Research Papers and ongoing investigations
Peer-reviewed work, work-in-progress papers, and research-grade builds.
Recent
Decision-aware traffic forecasting for backbone capacity planning. Asymmetric losses and conformal capacity bands trained against operator cost, not RMSE. Three real backbones, 20 seeds, paired-bootstrap CIs.
- Cusp-linear loss matched to operator ratio: +76% Abilene, +75% GÉANT, +54% CESNET vs MSE at top operator asymmetry. L1 is the canonical consistent scoring rule for the τ-quantile (Gneiting 2011); squared asymmetric collapses on heavy-tailed GÉANT.
- Cross-architecture: matched 5:1 win reproduces on DLinear (+30 to +97%) and iTransformer (+28 to +79%) across Abilene/GÉANT/CESNET.
- ACI vs split CQR: overload rate 155× lower on Abilene, 9.1× lower on GÉANT, 3.8× lower on CESNET. ACI's across-seed coverage variance is 30 to 200× smaller.
Reliability-first RL for small language models in code generation. Joint reward R = 0.6·R_func + 0.4·R_sec with a five-stage partial-credit functional ladder.
- On DeepSeek-Coder-1.3B over 100 APPS+ prompts: SFT 44% syntax / 3% ≥1-pass. Binary-reward PPO degrades to 18% / 0%. Partial-credit from scratch reaches 27% / 2%.
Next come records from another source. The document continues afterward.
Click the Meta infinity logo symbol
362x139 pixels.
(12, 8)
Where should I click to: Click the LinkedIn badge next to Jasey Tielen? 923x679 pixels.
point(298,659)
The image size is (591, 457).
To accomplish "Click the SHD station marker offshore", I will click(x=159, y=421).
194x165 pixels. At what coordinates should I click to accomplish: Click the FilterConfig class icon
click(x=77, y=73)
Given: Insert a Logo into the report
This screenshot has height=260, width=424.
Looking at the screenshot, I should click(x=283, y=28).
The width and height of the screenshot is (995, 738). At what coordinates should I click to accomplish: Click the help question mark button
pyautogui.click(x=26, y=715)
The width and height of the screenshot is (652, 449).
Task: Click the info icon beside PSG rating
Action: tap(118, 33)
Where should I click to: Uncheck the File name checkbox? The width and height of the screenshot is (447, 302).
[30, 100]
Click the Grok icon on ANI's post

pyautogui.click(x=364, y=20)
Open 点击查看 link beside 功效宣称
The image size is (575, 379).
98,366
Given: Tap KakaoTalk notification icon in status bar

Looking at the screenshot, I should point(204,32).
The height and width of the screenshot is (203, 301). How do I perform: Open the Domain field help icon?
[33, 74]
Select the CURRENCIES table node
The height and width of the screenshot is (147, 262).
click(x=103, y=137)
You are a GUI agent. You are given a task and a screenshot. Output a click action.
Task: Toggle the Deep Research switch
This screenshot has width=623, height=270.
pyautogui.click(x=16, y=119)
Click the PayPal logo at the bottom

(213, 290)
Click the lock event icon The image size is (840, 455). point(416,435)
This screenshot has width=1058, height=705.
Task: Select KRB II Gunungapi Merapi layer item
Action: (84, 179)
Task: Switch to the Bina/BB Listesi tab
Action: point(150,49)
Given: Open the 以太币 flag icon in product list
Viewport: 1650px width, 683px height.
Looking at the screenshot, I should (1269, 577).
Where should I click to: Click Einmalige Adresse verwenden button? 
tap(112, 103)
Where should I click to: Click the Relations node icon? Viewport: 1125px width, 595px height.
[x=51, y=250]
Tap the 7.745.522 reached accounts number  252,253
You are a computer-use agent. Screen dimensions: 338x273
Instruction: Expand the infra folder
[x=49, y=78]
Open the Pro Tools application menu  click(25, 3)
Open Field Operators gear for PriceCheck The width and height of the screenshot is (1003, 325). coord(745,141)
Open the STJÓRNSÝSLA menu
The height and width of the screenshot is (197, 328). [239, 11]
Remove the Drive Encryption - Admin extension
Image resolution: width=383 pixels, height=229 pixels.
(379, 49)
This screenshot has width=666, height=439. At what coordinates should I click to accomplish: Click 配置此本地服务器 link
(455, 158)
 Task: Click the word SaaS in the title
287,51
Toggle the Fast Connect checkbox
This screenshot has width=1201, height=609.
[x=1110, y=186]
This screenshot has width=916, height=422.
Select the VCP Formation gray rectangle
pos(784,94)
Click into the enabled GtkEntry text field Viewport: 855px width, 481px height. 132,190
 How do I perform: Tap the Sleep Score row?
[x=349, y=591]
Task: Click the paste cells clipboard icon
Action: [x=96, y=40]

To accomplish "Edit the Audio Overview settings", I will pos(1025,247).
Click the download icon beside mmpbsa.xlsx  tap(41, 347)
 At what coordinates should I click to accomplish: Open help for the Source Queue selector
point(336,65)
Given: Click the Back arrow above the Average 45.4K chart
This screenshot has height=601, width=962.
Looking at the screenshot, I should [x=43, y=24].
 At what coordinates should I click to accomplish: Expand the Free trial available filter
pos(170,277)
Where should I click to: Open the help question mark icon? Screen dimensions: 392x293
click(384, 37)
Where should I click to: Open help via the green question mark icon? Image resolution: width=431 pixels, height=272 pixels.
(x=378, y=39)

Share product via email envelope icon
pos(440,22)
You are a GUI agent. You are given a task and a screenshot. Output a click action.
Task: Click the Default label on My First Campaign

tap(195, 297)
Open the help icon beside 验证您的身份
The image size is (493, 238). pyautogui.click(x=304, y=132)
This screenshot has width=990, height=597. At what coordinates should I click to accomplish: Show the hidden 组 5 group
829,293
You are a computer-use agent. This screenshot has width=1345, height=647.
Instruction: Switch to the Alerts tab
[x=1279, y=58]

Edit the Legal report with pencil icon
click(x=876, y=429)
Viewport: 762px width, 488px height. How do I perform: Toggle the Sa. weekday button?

- Binary-to-partial-credit schedule (PPO-continue) wins: 63% syntax, 9% ≥1-pass, 2% all-pass (single attempt). Curriculum learning the schedule matters more than the reward shape alone.
- LoRA r=16 (6.3M trainable params, 0.47%), single V100 16GB, Bandit-graded R_sec. Security null on APPS+ (algorithmic); CWE-mapped partial credit is the next step.
Using LLM explanations as a training signal (not just labels) to detect Java performance bugs. Peer-reviewed at IEEE AITest 2025.
- Curated dataset of 490 performance bugs across 17 Defects4J projects, 5-category taxonomy (algorithmic, memory, CPU, redundant, I/O).
- Fine-tuned GPT-4o-mini to produce explanations alongside predictions. Detection accuracy 67.3% → 83.7%, F1 64.6% → 82.3%.
- Full reproduction stack public: extraction, categorization, fine-tuning, evaluation harness.